## RECORDS SHOWN
==================================================
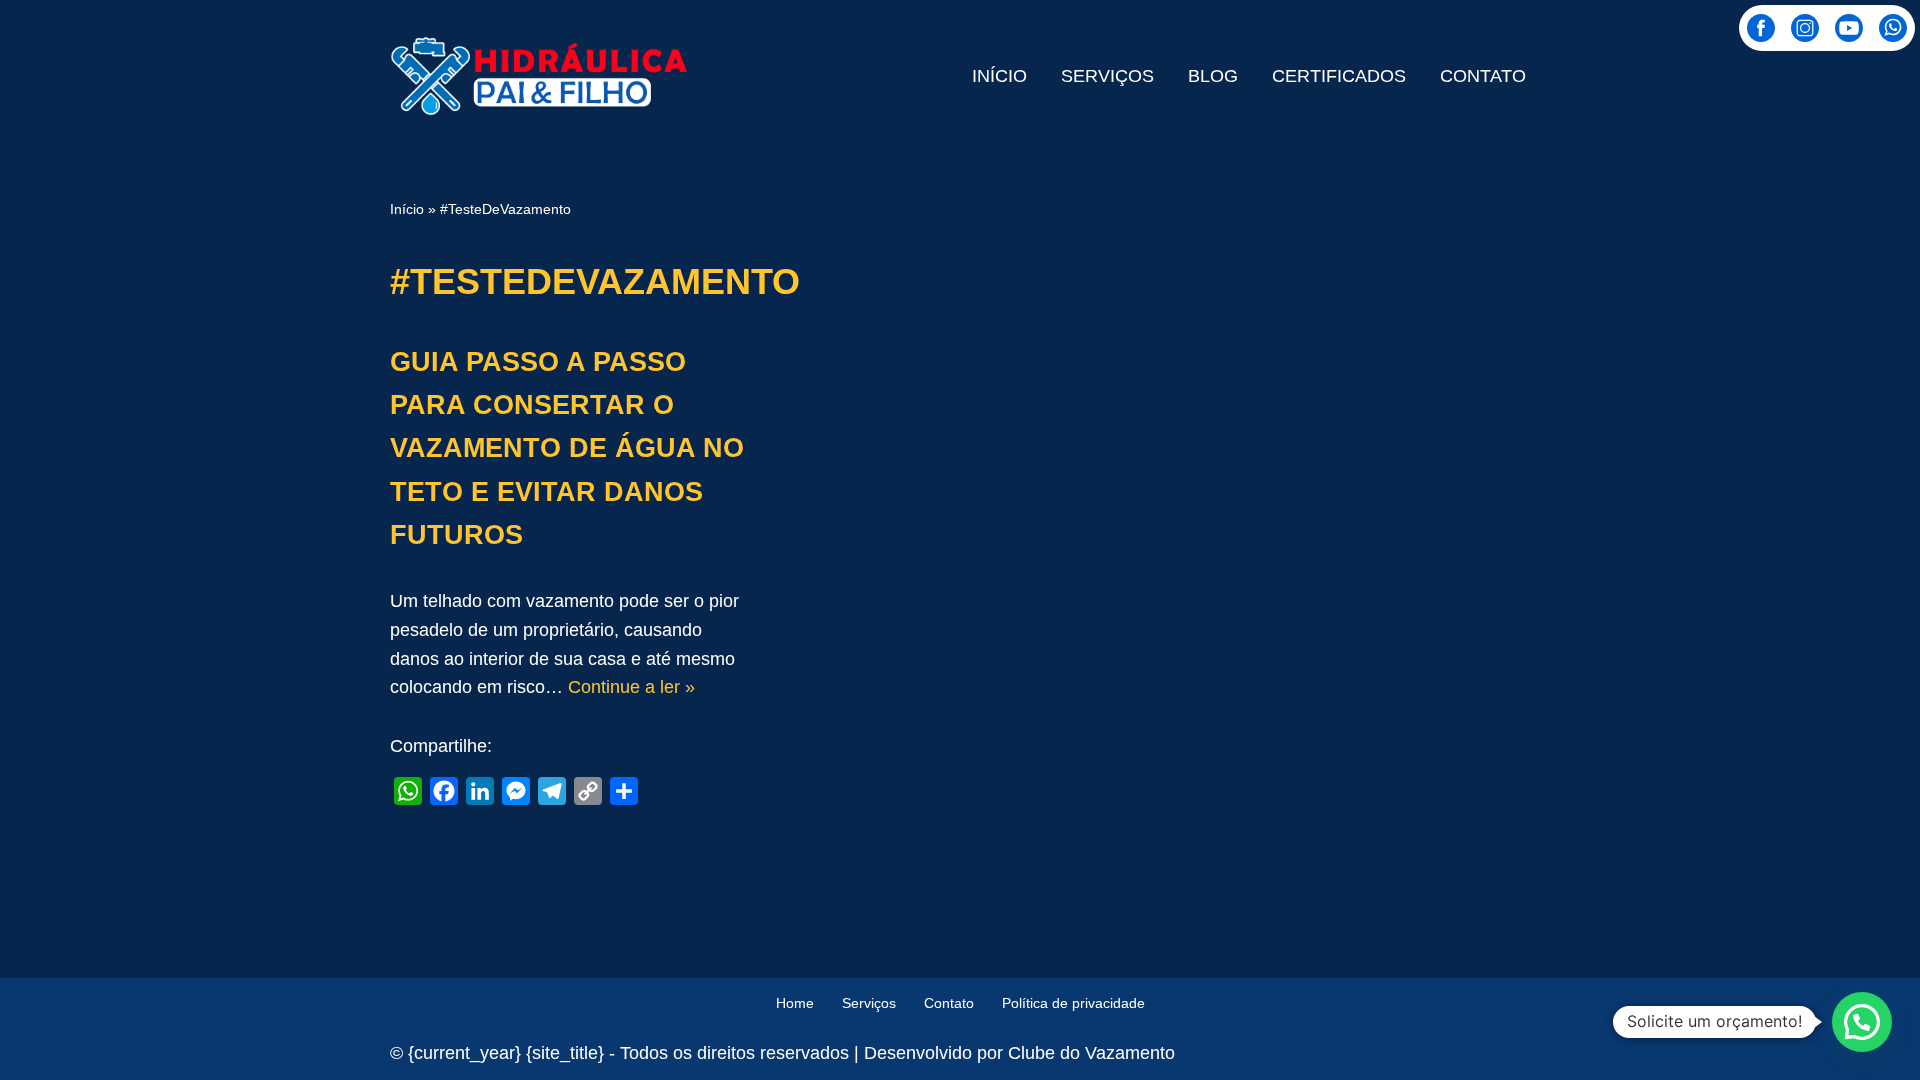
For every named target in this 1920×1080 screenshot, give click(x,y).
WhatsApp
==================================================
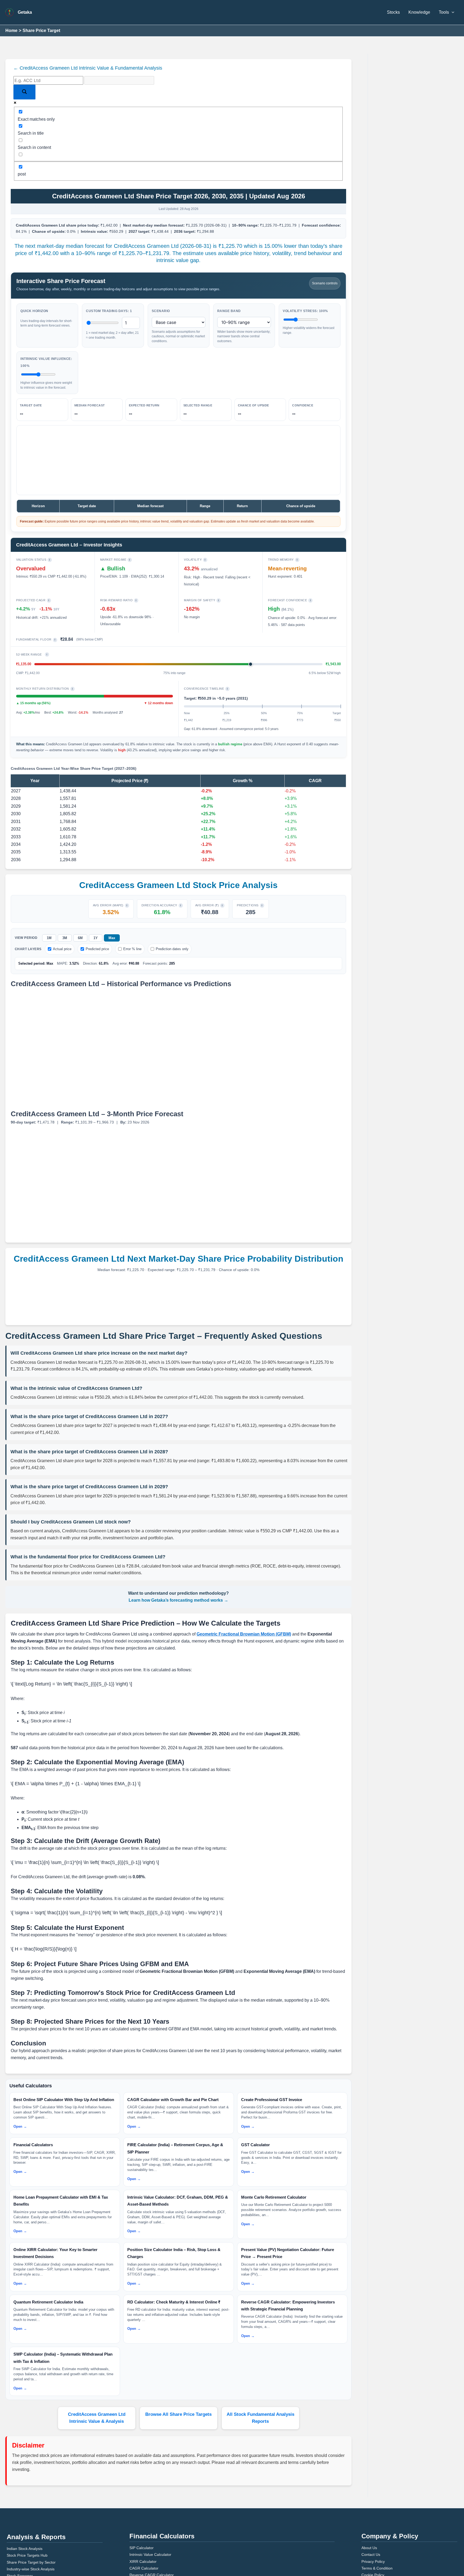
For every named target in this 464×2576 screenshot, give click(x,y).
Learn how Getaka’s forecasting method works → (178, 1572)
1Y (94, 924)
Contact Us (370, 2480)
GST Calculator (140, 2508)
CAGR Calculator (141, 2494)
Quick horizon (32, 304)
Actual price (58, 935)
==================================================
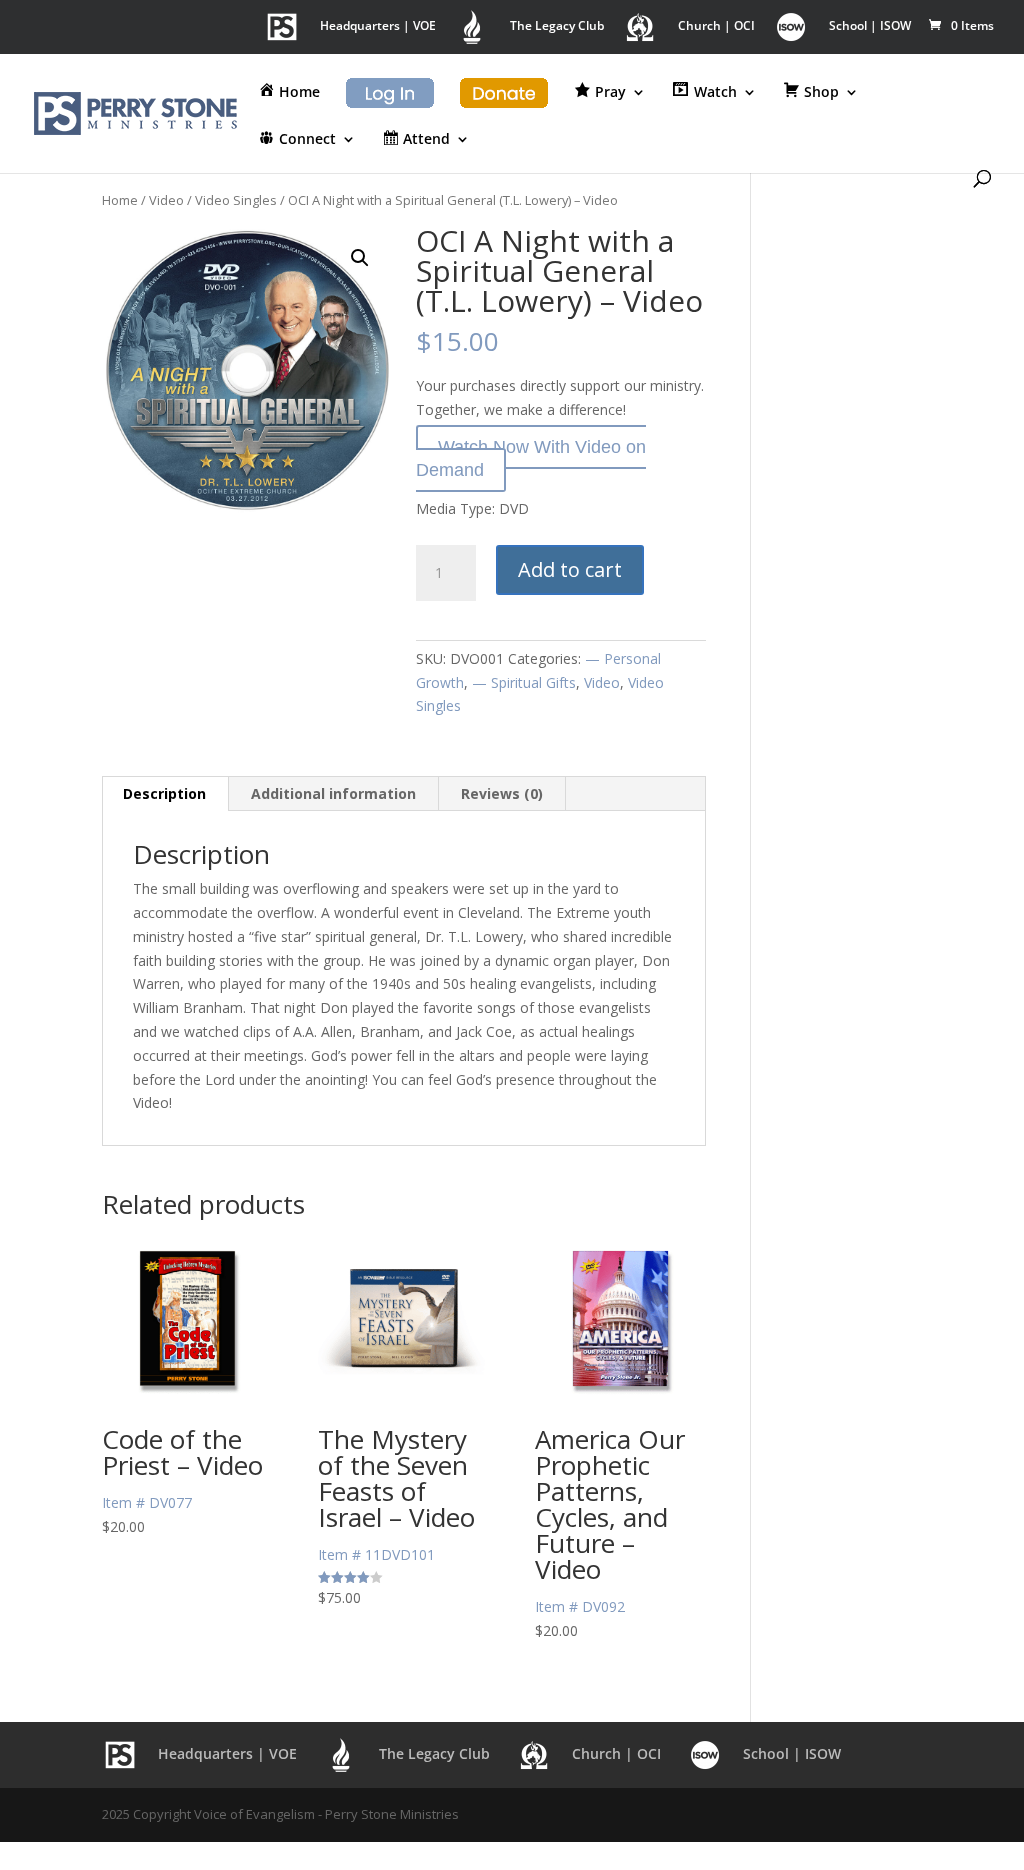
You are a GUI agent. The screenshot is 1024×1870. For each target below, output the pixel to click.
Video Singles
==================================================
## DIRECTIONS FOR THIS TASK
Starting at the line above that contains "You are a GUI", repeat each line exactly up to and including the line that contains "Video Singles", and stop there.

## RESULT BELOW
You are a GUI agent. The screenshot is 1024×1870. For each target below, output the pixel to click.
Video Singles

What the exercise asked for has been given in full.